== RECORDS FOR THIS EXERCISE

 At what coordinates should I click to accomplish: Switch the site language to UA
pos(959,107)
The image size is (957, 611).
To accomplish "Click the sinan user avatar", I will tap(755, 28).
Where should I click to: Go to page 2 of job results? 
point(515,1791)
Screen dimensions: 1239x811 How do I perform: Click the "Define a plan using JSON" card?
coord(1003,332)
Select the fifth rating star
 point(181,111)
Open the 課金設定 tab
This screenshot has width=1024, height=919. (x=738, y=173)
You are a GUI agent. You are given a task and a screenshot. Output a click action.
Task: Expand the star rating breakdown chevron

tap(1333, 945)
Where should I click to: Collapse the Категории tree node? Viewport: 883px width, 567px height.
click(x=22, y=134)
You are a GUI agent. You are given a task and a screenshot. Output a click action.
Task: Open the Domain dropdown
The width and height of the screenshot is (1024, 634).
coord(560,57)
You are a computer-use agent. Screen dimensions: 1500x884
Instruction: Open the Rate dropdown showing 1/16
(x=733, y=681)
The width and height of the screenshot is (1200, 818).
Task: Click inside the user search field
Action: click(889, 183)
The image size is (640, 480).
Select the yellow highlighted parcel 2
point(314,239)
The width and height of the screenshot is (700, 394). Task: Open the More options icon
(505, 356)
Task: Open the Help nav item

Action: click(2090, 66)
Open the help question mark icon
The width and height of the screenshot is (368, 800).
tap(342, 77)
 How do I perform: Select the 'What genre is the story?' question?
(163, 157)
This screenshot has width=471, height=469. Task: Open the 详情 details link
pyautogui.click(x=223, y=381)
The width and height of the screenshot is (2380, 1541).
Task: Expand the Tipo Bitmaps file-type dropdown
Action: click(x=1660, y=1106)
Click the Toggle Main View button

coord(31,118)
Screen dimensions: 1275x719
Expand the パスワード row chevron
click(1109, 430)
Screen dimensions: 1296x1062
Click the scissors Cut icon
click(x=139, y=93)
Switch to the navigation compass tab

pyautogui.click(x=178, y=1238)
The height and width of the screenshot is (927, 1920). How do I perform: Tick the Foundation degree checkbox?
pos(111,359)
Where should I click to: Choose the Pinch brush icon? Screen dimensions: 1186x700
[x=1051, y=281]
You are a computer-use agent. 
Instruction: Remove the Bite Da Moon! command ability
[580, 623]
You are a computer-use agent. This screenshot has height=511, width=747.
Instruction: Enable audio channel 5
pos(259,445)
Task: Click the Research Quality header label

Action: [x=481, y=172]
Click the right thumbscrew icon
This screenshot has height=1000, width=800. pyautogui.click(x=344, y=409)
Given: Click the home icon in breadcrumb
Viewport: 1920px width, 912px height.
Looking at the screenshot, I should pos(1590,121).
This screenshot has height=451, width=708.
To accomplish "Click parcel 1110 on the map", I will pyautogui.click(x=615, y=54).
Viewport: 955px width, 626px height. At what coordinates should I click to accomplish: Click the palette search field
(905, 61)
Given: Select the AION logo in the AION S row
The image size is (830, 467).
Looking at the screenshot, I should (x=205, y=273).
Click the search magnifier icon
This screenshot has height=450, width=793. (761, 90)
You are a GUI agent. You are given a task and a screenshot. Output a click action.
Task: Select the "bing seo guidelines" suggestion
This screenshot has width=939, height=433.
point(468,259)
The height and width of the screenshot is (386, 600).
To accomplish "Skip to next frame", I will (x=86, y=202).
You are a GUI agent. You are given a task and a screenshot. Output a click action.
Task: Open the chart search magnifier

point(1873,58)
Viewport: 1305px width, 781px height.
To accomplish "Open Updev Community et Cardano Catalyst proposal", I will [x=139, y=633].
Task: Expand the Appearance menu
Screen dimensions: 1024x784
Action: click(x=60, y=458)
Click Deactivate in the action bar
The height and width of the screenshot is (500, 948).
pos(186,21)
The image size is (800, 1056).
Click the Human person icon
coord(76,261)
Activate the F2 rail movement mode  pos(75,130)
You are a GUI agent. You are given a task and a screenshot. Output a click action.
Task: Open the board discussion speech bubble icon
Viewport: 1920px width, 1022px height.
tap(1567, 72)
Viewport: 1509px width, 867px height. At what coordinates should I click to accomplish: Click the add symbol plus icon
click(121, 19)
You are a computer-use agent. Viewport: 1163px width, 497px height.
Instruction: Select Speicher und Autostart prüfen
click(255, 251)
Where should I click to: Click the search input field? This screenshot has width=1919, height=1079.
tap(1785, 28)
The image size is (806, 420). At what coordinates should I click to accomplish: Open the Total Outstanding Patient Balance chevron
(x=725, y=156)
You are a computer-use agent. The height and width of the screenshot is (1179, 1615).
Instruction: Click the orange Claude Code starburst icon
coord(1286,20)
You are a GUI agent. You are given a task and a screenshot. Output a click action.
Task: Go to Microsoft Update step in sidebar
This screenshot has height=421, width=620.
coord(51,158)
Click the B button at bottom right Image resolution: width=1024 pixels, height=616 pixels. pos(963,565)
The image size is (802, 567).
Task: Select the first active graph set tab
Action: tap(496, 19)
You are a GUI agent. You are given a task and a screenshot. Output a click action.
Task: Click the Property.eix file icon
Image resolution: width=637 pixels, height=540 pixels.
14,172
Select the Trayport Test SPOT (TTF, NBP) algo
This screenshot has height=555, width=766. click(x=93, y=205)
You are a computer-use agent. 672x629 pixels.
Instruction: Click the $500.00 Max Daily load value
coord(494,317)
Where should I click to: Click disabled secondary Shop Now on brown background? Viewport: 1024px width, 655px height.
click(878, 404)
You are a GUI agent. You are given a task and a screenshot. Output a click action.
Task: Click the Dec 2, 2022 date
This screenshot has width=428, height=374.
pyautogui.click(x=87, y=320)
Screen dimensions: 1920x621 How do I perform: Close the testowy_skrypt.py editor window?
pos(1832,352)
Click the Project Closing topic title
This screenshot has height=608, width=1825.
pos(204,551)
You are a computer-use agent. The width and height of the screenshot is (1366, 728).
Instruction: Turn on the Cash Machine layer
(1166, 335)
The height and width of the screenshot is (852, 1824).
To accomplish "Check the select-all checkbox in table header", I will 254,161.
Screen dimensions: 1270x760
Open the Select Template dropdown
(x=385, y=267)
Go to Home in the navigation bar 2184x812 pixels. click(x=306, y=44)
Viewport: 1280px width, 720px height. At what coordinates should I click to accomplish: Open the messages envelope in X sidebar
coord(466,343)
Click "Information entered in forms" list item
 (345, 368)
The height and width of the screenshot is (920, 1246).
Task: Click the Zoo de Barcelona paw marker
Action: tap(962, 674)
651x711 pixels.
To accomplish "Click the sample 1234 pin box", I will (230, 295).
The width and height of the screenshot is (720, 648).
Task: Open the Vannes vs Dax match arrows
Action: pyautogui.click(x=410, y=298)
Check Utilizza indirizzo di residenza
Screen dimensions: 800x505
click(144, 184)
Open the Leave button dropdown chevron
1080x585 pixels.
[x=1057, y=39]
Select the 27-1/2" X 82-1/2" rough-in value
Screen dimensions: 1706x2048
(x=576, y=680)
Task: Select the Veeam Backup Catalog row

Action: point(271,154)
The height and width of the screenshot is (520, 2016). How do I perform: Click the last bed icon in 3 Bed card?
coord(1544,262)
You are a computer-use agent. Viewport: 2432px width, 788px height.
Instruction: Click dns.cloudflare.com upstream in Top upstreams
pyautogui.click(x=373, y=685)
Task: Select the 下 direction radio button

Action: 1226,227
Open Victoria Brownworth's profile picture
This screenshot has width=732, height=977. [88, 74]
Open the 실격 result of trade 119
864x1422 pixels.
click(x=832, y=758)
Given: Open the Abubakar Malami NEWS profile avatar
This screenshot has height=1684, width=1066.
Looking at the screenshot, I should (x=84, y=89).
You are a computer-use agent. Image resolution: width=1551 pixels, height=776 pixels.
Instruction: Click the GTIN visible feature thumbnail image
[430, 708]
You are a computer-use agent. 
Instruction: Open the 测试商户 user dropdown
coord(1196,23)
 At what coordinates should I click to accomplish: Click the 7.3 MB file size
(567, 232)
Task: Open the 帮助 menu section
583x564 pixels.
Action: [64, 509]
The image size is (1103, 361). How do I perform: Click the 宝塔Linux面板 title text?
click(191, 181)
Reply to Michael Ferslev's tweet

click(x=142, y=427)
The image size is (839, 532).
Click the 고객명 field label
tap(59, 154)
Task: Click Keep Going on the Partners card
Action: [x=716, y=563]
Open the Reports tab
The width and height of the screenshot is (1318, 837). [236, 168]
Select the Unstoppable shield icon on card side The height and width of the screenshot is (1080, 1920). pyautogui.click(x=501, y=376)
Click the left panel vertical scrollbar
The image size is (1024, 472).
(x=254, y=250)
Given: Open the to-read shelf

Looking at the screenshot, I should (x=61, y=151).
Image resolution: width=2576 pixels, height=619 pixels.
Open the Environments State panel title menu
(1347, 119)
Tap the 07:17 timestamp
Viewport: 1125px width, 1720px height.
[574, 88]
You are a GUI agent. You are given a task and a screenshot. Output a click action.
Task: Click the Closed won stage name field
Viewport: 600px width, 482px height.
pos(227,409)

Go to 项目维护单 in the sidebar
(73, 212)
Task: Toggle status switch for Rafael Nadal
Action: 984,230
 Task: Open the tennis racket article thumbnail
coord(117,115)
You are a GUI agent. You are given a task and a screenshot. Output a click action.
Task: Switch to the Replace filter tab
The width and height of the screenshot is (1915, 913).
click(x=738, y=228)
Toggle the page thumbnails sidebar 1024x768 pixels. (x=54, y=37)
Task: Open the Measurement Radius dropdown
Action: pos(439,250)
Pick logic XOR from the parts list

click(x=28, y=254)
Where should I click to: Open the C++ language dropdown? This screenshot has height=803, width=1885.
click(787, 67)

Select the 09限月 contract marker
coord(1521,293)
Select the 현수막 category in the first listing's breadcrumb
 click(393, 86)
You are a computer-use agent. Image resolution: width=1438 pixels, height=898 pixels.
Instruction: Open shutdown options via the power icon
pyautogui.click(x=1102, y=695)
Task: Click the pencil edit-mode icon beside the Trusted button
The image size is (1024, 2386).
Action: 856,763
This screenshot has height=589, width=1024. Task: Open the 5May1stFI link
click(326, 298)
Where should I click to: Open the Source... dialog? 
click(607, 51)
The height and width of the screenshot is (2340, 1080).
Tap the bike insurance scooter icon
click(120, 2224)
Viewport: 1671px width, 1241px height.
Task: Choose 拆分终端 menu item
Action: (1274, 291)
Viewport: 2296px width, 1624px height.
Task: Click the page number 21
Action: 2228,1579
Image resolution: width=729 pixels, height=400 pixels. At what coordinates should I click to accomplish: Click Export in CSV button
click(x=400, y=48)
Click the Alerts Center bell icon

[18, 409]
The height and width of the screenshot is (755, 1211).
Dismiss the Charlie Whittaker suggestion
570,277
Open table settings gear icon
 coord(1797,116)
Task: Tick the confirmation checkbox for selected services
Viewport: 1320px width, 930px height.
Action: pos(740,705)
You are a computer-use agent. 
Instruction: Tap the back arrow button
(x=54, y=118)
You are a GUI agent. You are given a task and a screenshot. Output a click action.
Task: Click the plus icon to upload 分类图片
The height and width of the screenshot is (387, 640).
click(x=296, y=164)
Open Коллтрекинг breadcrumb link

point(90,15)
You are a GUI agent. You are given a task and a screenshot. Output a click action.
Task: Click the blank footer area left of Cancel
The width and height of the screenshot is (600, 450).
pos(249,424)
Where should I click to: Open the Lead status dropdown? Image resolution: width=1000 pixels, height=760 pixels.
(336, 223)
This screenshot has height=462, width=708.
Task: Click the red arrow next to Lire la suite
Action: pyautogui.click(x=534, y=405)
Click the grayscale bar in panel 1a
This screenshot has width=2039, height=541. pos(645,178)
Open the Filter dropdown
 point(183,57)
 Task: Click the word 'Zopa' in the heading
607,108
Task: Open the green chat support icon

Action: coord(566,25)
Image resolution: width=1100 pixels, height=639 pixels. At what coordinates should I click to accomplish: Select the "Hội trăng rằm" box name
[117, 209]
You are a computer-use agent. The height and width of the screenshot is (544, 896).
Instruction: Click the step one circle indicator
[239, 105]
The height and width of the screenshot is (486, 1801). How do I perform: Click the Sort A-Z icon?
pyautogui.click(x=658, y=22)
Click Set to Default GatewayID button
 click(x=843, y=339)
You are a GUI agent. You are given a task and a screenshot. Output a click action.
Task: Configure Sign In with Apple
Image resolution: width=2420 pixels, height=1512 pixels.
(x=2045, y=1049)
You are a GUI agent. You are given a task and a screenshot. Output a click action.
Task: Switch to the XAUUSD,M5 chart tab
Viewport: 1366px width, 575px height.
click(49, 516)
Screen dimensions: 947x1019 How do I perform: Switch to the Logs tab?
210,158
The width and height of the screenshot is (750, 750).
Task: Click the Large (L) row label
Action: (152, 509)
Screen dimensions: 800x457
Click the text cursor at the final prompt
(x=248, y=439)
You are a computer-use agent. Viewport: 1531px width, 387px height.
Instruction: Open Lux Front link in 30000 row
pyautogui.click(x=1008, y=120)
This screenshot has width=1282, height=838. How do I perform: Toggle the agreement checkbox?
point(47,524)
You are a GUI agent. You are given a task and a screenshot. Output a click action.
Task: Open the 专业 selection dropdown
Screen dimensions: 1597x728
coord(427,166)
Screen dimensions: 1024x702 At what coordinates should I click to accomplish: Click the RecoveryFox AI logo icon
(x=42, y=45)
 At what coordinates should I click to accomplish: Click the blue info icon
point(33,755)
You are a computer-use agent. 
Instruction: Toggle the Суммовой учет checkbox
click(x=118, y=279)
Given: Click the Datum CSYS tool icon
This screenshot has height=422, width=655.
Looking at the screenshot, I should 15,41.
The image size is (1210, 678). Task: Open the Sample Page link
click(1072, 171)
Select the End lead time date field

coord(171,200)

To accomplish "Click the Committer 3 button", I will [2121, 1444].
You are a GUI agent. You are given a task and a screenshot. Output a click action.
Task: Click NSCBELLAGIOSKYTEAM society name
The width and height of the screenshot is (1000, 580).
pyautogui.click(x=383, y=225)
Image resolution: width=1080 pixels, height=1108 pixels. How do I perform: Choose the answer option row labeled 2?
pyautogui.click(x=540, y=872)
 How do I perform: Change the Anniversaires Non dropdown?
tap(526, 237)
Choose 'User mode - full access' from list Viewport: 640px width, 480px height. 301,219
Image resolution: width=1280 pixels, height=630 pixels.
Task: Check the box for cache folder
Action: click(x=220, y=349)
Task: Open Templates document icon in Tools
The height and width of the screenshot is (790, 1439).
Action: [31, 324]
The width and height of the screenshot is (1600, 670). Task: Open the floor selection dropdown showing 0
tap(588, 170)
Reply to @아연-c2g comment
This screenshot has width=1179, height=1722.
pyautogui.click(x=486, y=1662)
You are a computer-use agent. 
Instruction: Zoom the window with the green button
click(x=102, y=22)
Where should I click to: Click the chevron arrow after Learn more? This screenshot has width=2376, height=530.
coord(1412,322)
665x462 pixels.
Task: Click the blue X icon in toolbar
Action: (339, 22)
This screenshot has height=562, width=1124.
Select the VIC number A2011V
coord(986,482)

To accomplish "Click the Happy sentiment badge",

====

--- ABOUT THIS TASK ---
A bare number is the expected answer: the tally of lines in the records above holding "avatar".

--- SOLUTION TO THIS TASK ---
2